Task instructions »
With both ends included, transcribe exactly the records below from their first line to the line that contains "Task: Open the Window menu".

/---

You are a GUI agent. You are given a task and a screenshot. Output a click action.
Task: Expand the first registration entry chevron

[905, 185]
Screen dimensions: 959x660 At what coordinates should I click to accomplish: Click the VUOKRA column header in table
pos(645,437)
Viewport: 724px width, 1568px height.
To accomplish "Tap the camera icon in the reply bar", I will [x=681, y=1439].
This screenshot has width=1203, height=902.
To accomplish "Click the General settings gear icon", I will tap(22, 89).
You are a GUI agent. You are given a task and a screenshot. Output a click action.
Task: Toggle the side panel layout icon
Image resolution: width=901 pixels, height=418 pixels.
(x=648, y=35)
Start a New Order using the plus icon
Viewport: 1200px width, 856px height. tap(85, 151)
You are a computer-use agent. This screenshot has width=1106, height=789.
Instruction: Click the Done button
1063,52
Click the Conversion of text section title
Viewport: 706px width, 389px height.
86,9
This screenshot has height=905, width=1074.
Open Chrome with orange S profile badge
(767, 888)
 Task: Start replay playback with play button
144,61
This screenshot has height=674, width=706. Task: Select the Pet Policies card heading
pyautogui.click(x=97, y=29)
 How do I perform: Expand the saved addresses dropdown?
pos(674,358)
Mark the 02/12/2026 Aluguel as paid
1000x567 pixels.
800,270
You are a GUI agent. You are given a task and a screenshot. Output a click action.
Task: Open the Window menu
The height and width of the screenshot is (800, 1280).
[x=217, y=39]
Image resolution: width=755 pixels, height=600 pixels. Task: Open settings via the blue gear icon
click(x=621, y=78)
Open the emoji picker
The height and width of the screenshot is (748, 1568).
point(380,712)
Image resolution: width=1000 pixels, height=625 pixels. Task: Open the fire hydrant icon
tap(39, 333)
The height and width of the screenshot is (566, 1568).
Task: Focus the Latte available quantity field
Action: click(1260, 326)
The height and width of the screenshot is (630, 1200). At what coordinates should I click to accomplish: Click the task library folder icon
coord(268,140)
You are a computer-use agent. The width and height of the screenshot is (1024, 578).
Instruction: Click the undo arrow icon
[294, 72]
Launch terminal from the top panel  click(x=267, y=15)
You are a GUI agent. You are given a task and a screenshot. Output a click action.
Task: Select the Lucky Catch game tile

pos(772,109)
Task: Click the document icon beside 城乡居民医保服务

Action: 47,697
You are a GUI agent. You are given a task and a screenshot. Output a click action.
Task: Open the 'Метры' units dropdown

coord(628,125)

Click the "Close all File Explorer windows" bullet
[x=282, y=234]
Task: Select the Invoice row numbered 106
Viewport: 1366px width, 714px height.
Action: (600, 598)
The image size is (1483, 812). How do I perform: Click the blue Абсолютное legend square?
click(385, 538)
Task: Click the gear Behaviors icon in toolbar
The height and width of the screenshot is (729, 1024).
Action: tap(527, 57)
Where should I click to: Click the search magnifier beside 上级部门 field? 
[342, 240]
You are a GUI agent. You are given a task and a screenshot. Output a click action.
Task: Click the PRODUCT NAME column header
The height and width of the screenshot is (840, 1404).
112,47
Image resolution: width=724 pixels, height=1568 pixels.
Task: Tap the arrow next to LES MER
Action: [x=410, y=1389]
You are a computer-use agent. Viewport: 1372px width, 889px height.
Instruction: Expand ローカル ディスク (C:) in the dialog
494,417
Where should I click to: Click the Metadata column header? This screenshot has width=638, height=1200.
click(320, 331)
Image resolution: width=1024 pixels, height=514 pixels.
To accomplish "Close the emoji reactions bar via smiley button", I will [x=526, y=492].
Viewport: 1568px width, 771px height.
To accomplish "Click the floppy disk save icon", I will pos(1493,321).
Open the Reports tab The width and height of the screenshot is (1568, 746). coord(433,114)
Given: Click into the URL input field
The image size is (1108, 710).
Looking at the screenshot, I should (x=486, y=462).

\---

Answer to the problem »
You are a GUI agent. You are given a task and a screenshot. Output a click action.
Task: Expand the first registration entry chevron

[905, 185]
Screen dimensions: 959x660 At what coordinates should I click to accomplish: Click the VUOKRA column header in table
pos(645,437)
Viewport: 724px width, 1568px height.
To accomplish "Tap the camera icon in the reply bar", I will [x=681, y=1439].
This screenshot has width=1203, height=902.
To accomplish "Click the General settings gear icon", I will tap(22, 89).
You are a GUI agent. You are given a task and a screenshot. Output a click action.
Task: Toggle the side panel layout icon
Image resolution: width=901 pixels, height=418 pixels.
(x=648, y=35)
Start a New Order using the plus icon
Viewport: 1200px width, 856px height. tap(85, 151)
You are a computer-use agent. This screenshot has width=1106, height=789.
Instruction: Click the Done button
1063,52
Click the Conversion of text section title
Viewport: 706px width, 389px height.
86,9
This screenshot has height=905, width=1074.
Open Chrome with orange S profile badge
(767, 888)
 Task: Start replay playback with play button
144,61
This screenshot has height=674, width=706. Task: Select the Pet Policies card heading
pyautogui.click(x=97, y=29)
 How do I perform: Expand the saved addresses dropdown?
pos(674,358)
Mark the 02/12/2026 Aluguel as paid
1000x567 pixels.
800,270
You are a GUI agent. You are given a task and a screenshot. Output a click action.
Task: Open the Window menu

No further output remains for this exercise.